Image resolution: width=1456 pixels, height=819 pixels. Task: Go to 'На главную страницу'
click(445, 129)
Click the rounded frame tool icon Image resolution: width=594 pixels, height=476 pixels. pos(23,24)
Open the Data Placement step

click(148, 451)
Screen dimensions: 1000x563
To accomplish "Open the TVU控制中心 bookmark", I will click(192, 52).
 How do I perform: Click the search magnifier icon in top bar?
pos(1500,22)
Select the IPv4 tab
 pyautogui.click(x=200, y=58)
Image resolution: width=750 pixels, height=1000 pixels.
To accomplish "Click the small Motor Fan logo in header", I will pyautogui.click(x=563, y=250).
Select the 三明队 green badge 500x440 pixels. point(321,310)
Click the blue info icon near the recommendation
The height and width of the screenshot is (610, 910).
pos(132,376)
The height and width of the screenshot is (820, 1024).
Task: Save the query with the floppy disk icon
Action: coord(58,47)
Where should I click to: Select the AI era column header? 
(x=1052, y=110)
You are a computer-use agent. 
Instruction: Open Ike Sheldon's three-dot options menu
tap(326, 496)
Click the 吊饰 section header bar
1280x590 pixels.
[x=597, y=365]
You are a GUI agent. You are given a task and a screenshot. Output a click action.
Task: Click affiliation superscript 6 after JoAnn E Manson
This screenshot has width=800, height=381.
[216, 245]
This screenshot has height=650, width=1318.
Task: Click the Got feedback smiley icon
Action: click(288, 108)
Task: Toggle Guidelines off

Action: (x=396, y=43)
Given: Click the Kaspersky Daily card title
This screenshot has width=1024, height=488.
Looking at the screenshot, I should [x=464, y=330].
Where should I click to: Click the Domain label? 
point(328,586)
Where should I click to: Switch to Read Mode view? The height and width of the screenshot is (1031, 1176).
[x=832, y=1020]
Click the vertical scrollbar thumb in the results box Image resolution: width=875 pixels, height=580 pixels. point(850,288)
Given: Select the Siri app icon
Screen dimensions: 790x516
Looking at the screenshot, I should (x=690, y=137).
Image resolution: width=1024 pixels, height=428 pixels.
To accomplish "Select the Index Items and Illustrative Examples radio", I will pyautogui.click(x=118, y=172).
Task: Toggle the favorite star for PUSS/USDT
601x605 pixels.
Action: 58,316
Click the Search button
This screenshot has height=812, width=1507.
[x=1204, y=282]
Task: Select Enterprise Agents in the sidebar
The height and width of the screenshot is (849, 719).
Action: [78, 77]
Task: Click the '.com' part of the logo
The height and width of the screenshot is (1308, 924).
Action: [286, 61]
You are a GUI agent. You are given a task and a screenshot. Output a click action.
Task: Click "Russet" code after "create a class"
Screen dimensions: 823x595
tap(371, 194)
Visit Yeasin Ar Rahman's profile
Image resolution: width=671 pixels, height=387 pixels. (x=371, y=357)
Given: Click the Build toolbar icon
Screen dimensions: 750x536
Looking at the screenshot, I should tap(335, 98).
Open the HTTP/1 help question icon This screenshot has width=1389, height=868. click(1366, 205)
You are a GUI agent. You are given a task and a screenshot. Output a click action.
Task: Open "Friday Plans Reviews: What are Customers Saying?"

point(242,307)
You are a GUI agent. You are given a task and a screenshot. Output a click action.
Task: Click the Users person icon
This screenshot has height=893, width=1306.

- - - -

What is expected —
Word for word, restate each of the records above.

Answer below —
Image resolution: width=1456 pixels, height=819 pixels. Task: Go to 'На главную страницу'
click(445, 129)
Click the rounded frame tool icon Image resolution: width=594 pixels, height=476 pixels. pos(23,24)
Open the Data Placement step

click(148, 451)
Screen dimensions: 1000x563
To accomplish "Open the TVU控制中心 bookmark", I will click(192, 52).
 How do I perform: Click the search magnifier icon in top bar?
pos(1500,22)
Select the IPv4 tab
 pyautogui.click(x=200, y=58)
Image resolution: width=750 pixels, height=1000 pixels.
To accomplish "Click the small Motor Fan logo in header", I will pyautogui.click(x=563, y=250).
Select the 三明队 green badge 500x440 pixels. point(321,310)
Click the blue info icon near the recommendation
The height and width of the screenshot is (610, 910).
pos(132,376)
The height and width of the screenshot is (820, 1024).
Task: Save the query with the floppy disk icon
Action: coord(58,47)
Where should I click to: Select the AI era column header? 
(x=1052, y=110)
You are a computer-use agent. 
Instruction: Open Ike Sheldon's three-dot options menu
tap(326, 496)
Click the 吊饰 section header bar
1280x590 pixels.
[x=597, y=365]
You are a GUI agent. You are given a task and a screenshot. Output a click action.
Task: Click affiliation superscript 6 after JoAnn E Manson
This screenshot has width=800, height=381.
[216, 245]
This screenshot has height=650, width=1318.
Task: Click the Got feedback smiley icon
Action: click(288, 108)
Task: Toggle Guidelines off

Action: (x=396, y=43)
Given: Click the Kaspersky Daily card title
This screenshot has width=1024, height=488.
Looking at the screenshot, I should [x=464, y=330].
Where should I click to: Click the Domain label? 
point(328,586)
Where should I click to: Switch to Read Mode view? The height and width of the screenshot is (1031, 1176).
[x=832, y=1020]
Click the vertical scrollbar thumb in the results box Image resolution: width=875 pixels, height=580 pixels. point(850,288)
Given: Select the Siri app icon
Screen dimensions: 790x516
Looking at the screenshot, I should (x=690, y=137).
Image resolution: width=1024 pixels, height=428 pixels.
To accomplish "Select the Index Items and Illustrative Examples radio", I will pyautogui.click(x=118, y=172).
Task: Toggle the favorite star for PUSS/USDT
601x605 pixels.
Action: 58,316
Click the Search button
This screenshot has height=812, width=1507.
[x=1204, y=282]
Task: Select Enterprise Agents in the sidebar
The height and width of the screenshot is (849, 719).
Action: [78, 77]
Task: Click the '.com' part of the logo
The height and width of the screenshot is (1308, 924).
Action: [286, 61]
You are a GUI agent. You are given a task and a screenshot. Output a click action.
Task: Click "Russet" code after "create a class"
Screen dimensions: 823x595
tap(371, 194)
Visit Yeasin Ar Rahman's profile
Image resolution: width=671 pixels, height=387 pixels. (x=371, y=357)
Given: Click the Build toolbar icon
Screen dimensions: 750x536
Looking at the screenshot, I should tap(335, 98).
Open the HTTP/1 help question icon This screenshot has width=1389, height=868. click(1366, 205)
You are a GUI agent. You are given a task and a screenshot. Output a click action.
Task: Open "Friday Plans Reviews: What are Customers Saying?"

point(242,307)
You are a GUI agent. You are given a task and a screenshot. Output a click action.
Task: Click the Users person icon
This screenshot has height=893, width=1306.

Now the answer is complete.